Tasks:
**a.** Answer these questions using the text about Luray:
(i) Who started the town, and in what year?
(ii) What was the population at the 2010 census?
(iii) In what year was the Grand Old Mimslyn Inn built?
**b.** Reproduce the part of the text about Luray starting at "Luray is the nearest" and ending at "Champion Luray Wranglers.".

Passage to read:
----
Luray is the county seat of Page County, Virginia, United States, in the Shenandoah Valley in the northern part of the Commonwealth. The population was 4,895 at the 2010 census.

The town was started by William Staige Marye in 1812, a descendant of a family native to Luray, France. The mayor of the town is Jerry Dofflemyer.

Geography
Luray is located at  (38.664097, −78.454531).

According to the United States Census Bureau, the town has a total area of 4.8 square miles (12.3 km2), of which, 4.7 square miles (12.3 km2) of it is land and 0.21% is water.

Demographics

As of the census of 2000, there were 4,871 people, 2,037 households, and 1,332 families residing in the town. The population density was 1,026.8 people per square mile (396.8/km2). There were 2,191 housing units at an average density of 461.9 per square mile (178.5/km2). The racial makeup of the town was 92.45% White, 5.52% African American, 0.25% Native American, 0.33% Asian, 0.45% from other races, and 1.01% from two or more races. Hispanic or Latino of any race were 1.35% of the population.

There were 2,037 households, out of which 27.9% had children under the age of 28 living with them, 47.8% were married couples living together, 13.5% had a female householder with no husband present, and 34.6% were non-families. 30.7% of all households were made up of individuals, and 15.7% had someone living alone who was 65 years of age or older. The average household size was 2.31 and the average family size was 2.85.

In the town, the population was spread out, with 22.1% under the age of 18, 6.7% from 18 to 24, 27.0% from 25 to 44, 23.0% from 45 to 64, and 21.3% who were 65 years of age or older. The median age was 41 years. For every 100 females there were 87.2 males. For every 100 females age 18 and over, there were 82.3 males.

The median income for a household in the town was $34,306, and the median income for a family was $39,972. Males had a median income of $30,039 versus $19,841 for females. The per capita income for the town was $16,205. About 11.3% of families and 13.1% of the population were below the poverty line, including 22.4% of those under age 18 and 9.6% of those age 65 or over.

Notable features

 Luray Caverns is located in the western part of Luray.
 Luray is the nearest town to the Thornton Gap entrance to Skyline Drive (to the east), as well as serving as the headquarters for Shenandoah National Park.
 Murder Mountain, located off Old Wagon Road in Luray, has become a destination for ghost hunters.
 The Luray Downtown Historic District is a Virginia Main Street Community and a registered National Historic District.
 It is also home to the 2010 Valley Baseball League Champion Luray Wranglers.
 One of the dominant hills in the Town of Luray is the location of the Grand Old Mimslyn Inn, a 1931 classic Southern mansion style hotel.  The hotel is a popular site for wedding receptions. First Lady Eleanor Roosevelt visited the Mimslyn during a short visit in the late 1930s and former Virginia Governor Mark Warner visited in January 2008. The site of the Mimslyn is on the former location of "Aventine Hall," the home of Peter Bouck Borst, a mid-19th century lawyer. Aventine was carefully removed to make way for the construction of the Mimslyn in the 1930s. "Aventine Hall" is now located on South Court Street (this is a private residence) in the Town of Luray, Virginia.
----
Given information:
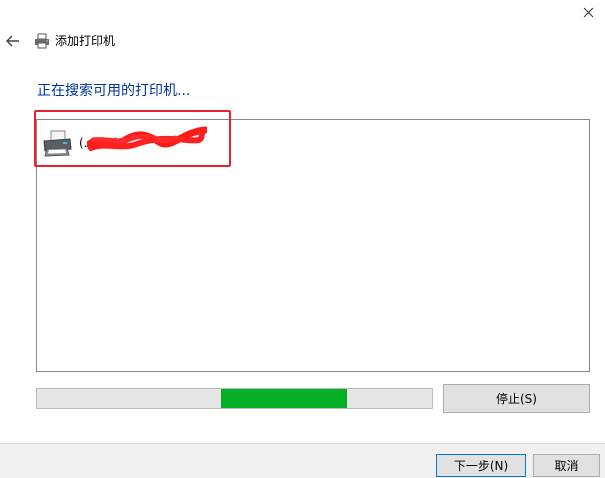 The height and width of the screenshot is (478, 605). Describe the element at coordinates (516, 398) in the screenshot. I see `stop-button: 停止(S)` at that location.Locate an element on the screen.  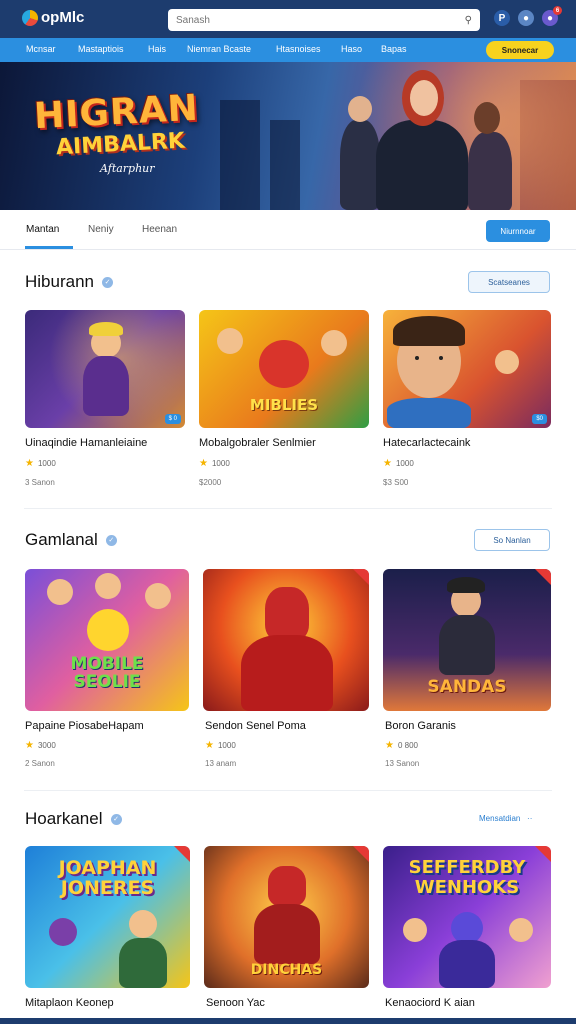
----
Answers by task:
**a.**
(i) William Staige Marye started the town in 1812.
(ii) The population was 4,895.
(iii) It was built in 1931.

**b.**
Luray is the nearest town to the Thornton Gap entrance to Skyline Drive (to the east), as well as serving as the headquarters for Shenandoah National Park.
 Murder Mountain, located off Old Wagon Road in Luray, has become a destination for ghost hunters.
 The Luray Downtown Historic District is a Virginia Main Street Community and a registered National Historic District.
 It is also home to the 2010 Valley Baseball League Champion Luray Wranglers.